# Teak Oil Finish



## AnnMV8 (Jul 7, 2011)

Recently, I purchased teak outdoor patio furniture. I was told by everyone it needs to be treated with teak oil so I bought Waco Teak Oil Finish and it turned the furniture a golden color. It doesn’t look bad but I prefer the pale color of the wood prior to treating.

What I would like to know is will this ever fade back to the original pale color of the wood? If so, how long does it take? If not, how do I remove the oil finish and get the wood back to it’s original color?


----------



## mdntrdr (Dec 22, 2009)

Watco teak oil finish has no teak oil in it.
It is boiled linseed oil, with resins added to form a film finish.

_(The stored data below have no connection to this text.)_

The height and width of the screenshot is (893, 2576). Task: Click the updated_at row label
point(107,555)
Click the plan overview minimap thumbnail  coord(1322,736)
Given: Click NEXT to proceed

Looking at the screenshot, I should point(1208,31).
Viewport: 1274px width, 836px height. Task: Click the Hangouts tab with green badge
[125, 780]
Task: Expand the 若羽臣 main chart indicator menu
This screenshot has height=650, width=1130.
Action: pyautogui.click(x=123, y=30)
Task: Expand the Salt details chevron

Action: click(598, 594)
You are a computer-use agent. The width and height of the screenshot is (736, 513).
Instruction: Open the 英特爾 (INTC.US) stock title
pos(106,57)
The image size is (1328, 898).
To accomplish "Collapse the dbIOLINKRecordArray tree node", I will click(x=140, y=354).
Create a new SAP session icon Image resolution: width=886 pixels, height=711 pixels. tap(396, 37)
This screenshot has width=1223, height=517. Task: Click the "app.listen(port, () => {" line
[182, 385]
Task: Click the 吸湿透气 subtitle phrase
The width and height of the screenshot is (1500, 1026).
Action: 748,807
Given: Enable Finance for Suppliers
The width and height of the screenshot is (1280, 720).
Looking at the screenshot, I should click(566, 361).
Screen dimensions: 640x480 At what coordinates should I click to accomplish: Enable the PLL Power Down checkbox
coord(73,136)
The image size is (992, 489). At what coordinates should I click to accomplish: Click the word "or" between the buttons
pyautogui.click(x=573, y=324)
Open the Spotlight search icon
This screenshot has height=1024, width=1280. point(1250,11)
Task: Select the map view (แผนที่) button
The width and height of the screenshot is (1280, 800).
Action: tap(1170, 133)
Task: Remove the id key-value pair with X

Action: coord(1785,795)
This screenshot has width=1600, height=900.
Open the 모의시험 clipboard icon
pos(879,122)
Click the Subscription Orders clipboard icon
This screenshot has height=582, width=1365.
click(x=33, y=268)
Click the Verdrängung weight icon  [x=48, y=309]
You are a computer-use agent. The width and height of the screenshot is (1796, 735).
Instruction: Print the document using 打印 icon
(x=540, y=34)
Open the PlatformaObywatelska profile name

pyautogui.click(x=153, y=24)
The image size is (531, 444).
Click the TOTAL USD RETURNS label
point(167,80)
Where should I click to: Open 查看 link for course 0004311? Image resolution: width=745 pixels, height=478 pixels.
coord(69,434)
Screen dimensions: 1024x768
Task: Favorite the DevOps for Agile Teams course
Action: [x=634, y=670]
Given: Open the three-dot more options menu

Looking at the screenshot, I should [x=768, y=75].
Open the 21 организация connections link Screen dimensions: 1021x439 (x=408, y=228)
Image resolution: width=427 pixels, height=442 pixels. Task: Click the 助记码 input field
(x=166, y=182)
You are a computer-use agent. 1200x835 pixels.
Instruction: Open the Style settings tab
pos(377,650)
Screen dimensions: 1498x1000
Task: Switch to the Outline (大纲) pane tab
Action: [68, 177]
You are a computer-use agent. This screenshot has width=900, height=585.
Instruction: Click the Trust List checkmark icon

If you don't like it, sanding the finish off is your only choice. :smile:


----------



## Corbin3388 (Jan 22, 2011)

Leave it outside in the elements and it will turn grayish white after while. Few months you will notice a difference. 
If it isn't teak oil the sanding it down is correct. 

Sent from my iPhone using Wood Forum


----------



## firemedic (Dec 26, 2010)

WTO ain't half bad stuff, but as you said it will turn things yellow... Lightly sand it with 180 grit to knock the surface film down and then as above leave it outside. The color is mostly from the film so removing some of that will help... but you will get some protection from what the grain has absorbed already.

Hope that helps!

~tom ...it's better to remain silent and be thought a fool than to open one's mouth and remove all doubt...


----------



## AnnMV8 (Jul 7, 2011)

Thanks for the help. I can't believe I listened to everyone and now have to spend time sanding. Do I do this by hand or with a small electric sander?


----------



## tjwoodworking (Oct 3, 2010)

Putting an oil-based finish on your patio furniture helps to protect the wood from the elements and prevent weathering. :thumbsup: Giving the furniture a light sanding and a coat of oil every year will help to keep it looking nice. OTOH, leaving the furniture exposed and unprotected will allow it to take on a weathered look.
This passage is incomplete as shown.